To sing I must, of that I would rather not
so bitter I am toward he who stole my love
for I loved him more than anyone;
my kindness and courtesy make no impression on him
nor my beauty, my virtue or intelligence;
so I am deceived and betrayed,
as I should be if I were ugly . . .
One thing consoles me: I never wronged him,
And if love could bring him back
It would, so much I have to give.
I am glad that my love is greater than your vanity.
‘Sing it again,’ Villiam said, yawning. ‘A little louder this time. Clod! Hurry up with those sausages!’
Marek wished he could be more like Villiam, dumb and numb to other people’s sorrow.
* * *
*
Lapvonians had not taken kindly to Klim while he’d been alive. They thought he was a jinx. He had lived alone in a hovel in the corner of the village and came out once in a while to pick through the trash on the road for scraps of food. He had looked sickly even before the famine. His dead hands flapped like fish against Jude’s back as he plodded through the woods.

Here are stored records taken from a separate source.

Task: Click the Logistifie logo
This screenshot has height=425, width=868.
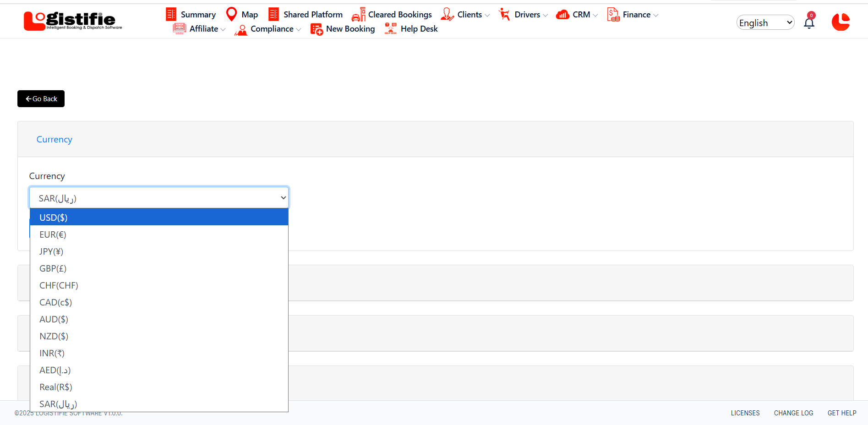Action: coord(73,21)
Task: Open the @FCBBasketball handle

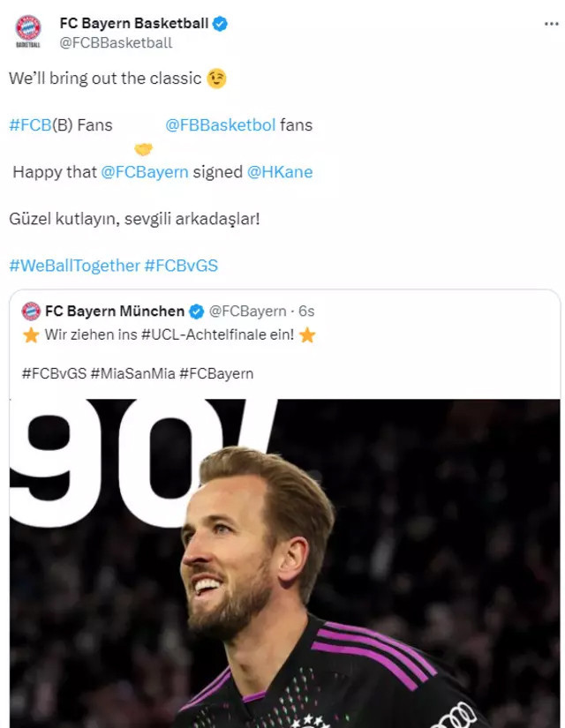Action: pos(116,42)
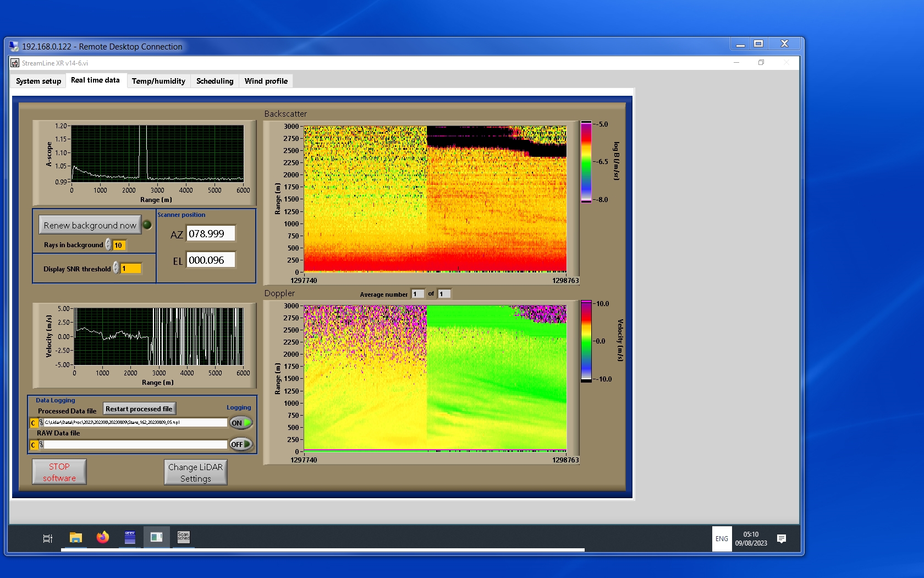This screenshot has width=924, height=578.
Task: Open the notification center icon
Action: pos(781,538)
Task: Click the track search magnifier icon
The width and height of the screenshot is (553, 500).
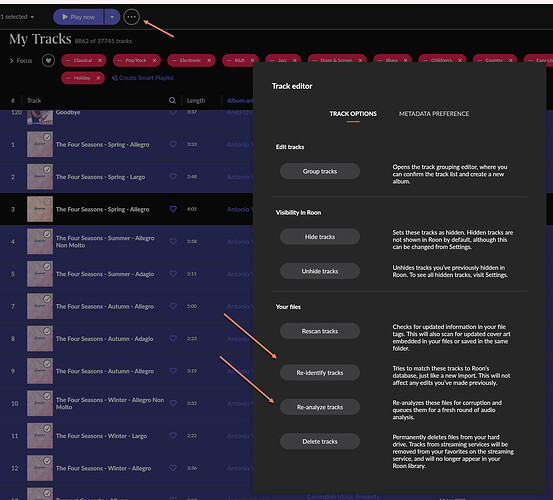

Jude knew that his hunger had driven him to madness, otherwise he would never have picked the blind man up in the first place. He would have just shouted at the villagers to respect the dead. But his reasoning had left him. Klim’s body felt like an effigy, something that could be put down and looked at, a sculpture of a man, like Jesus on the Cross. Maybe Jude could take Klim as his own personal Jesus. Jude had never been inside the church in Lapvona. He had only smelled the burning myrrh on the rare Sunday morning he passed by during Mass. He never wanted to join, never felt that he would be welcome there. Ina had said that there was a cross on the wall with a wooden Jesus nailed to it.
Without intending to, Jude now found himself on his way through the trees toward her cabin. But now the shadows under the summer sun were not of swaying, lush branches but the stark, still stalks of dying cottonwoods. There were no grapes hanging from the vines that trellised across the boughs, not even a shriveled raisin. The dirt clouded up like smoke with each step through the woods. The last time Jude had visited Ina was shortly after Marek’s departure. Ina had understood what had happened, of course, and was sorry for Jude that he would have to live without his boy. But there was something strange in the way she had pulled her bosom out from her dress that day, something resentful about it. And although she had long since ceased her production of milk, there was a miserliness with which she held her nipple out for Jude to suck, as though she were doing it begrudgingly, sacrificially. Jude had held it against her. Now she owed him some actual generosity—a sympathetic ear, a nipple, and a place to rest. Maybe Ina would even have something for Jude to eat. It didn’t occur to Jude that the old woman might be struggling in the drought like everybody else. She had always seemed without needs. He had never watched her eat food, although each time he’d come he’d brought her a basket of vegetables and a bucket of lamb’s milk, unless the babes were still nursing. He had no idea how old Ina might be. Maybe a hundred years old, he would guess.
He found a bit of shade where Klim’s body could lie while he went in to see her. He knocked on her cabin door and pushed it open, expecting to see the old woman as she usually was, squatting on the floor examining herbs or mushrooms or picking mites out of a tiny grouse. But now Jude gasped at the sight of her as he looked inside. Ina was still alive but had been reduced to a crumpling of skin and bones in the corner of her bed. Her body had flattened, deflated. Only her skull had any volume. Her face hung on it like an old rag from a nail. Her blind eyes opened, spreading the wrinkles. Her mouth spoke.